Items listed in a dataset
□ □ □ □

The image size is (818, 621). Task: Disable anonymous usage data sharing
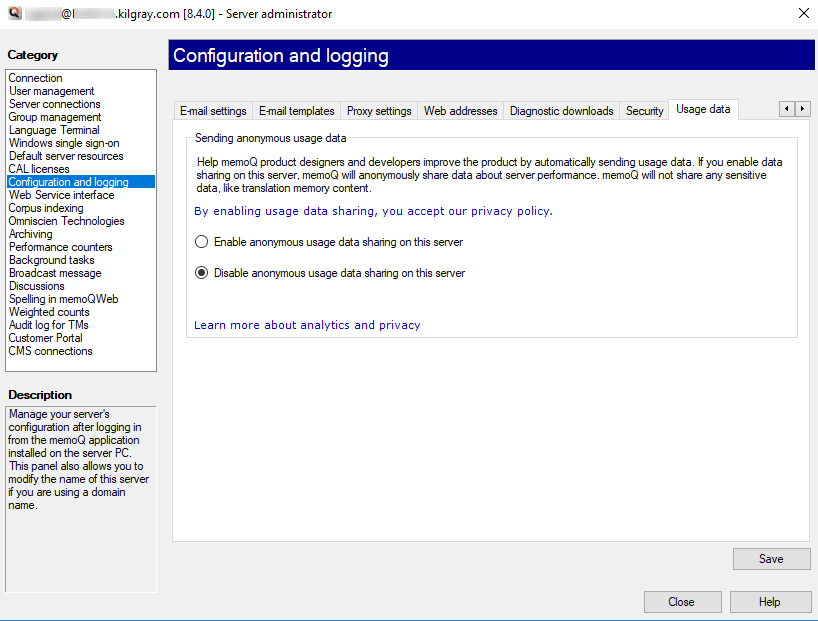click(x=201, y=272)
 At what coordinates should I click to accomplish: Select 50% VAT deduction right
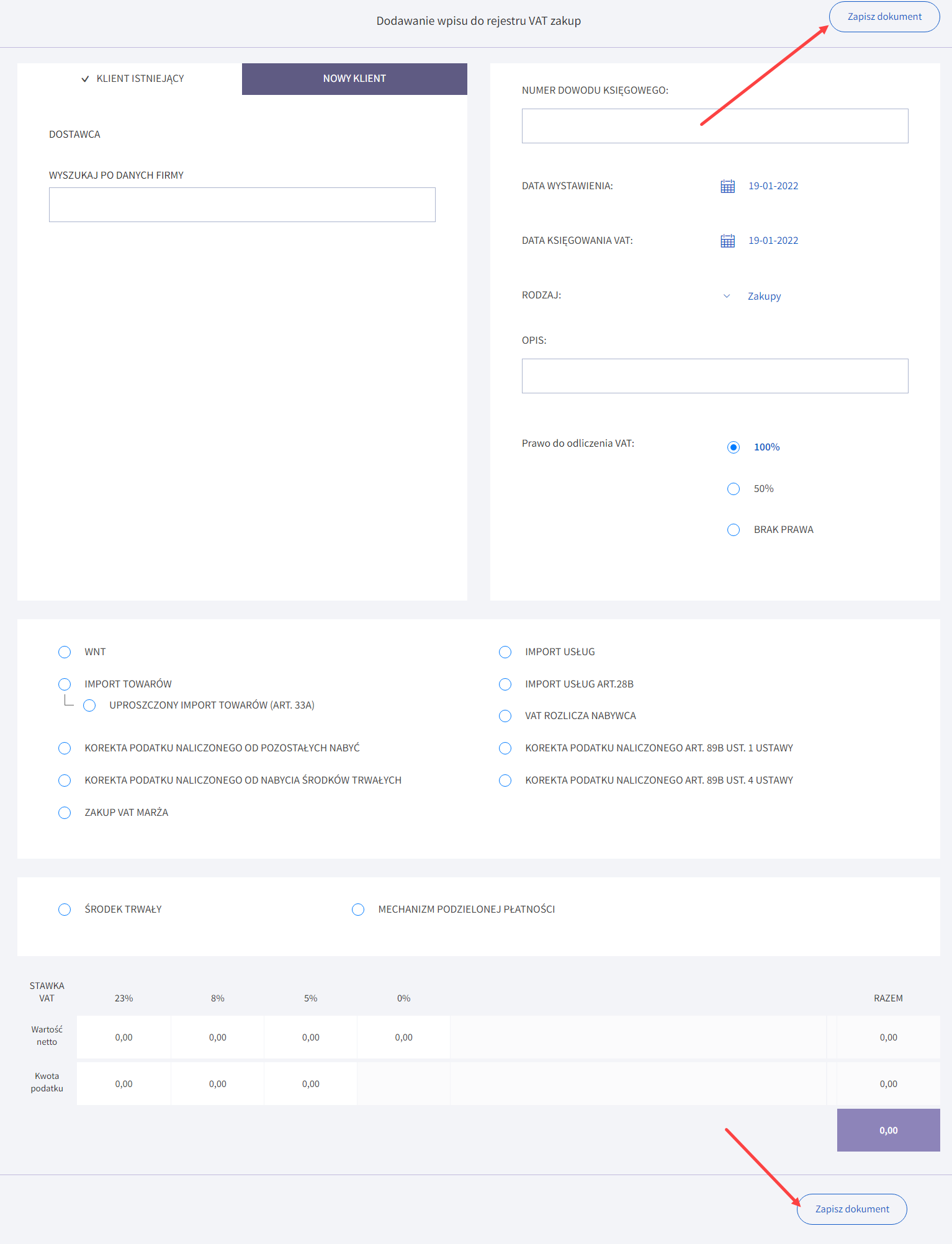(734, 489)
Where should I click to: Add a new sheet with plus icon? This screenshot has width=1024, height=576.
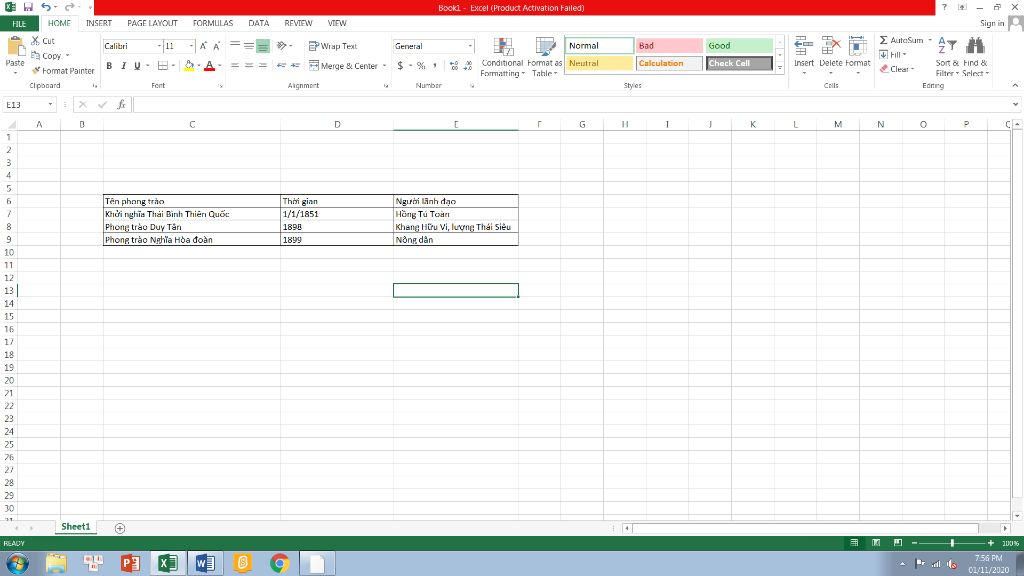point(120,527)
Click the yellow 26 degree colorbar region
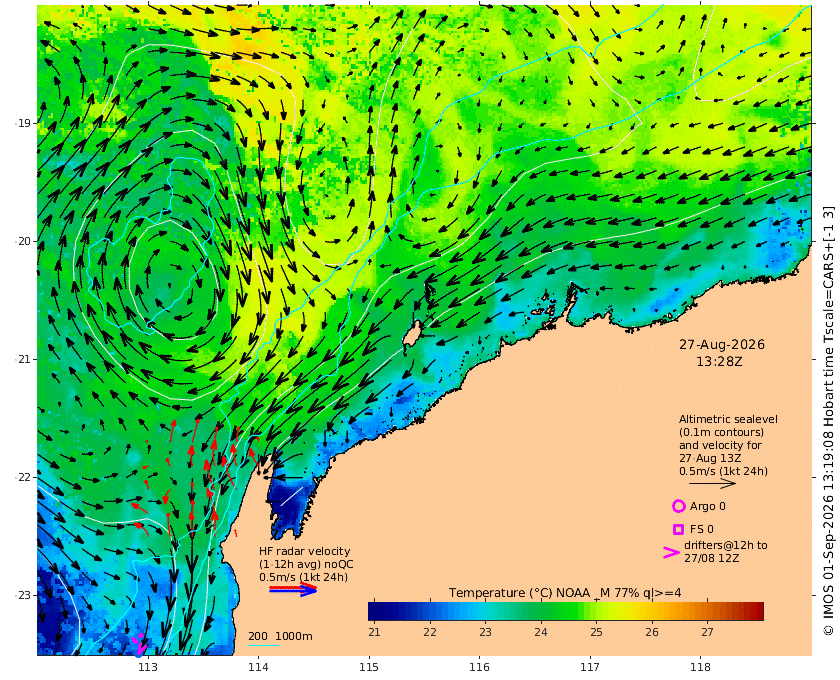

□ □ □ □

• **Assignment**:
The answer must be an exact transcription of the lines from the one holding "At what coordinates" to the last line of the entries above, with no pictures and nothing else.

• **Answer space**:
 At what coordinates should I click to accomplish: Select 50% VAT deduction right
(734, 489)
Where should I click to: Add a new sheet with plus icon? This screenshot has width=1024, height=576.
point(120,527)
Click the yellow 26 degree colorbar region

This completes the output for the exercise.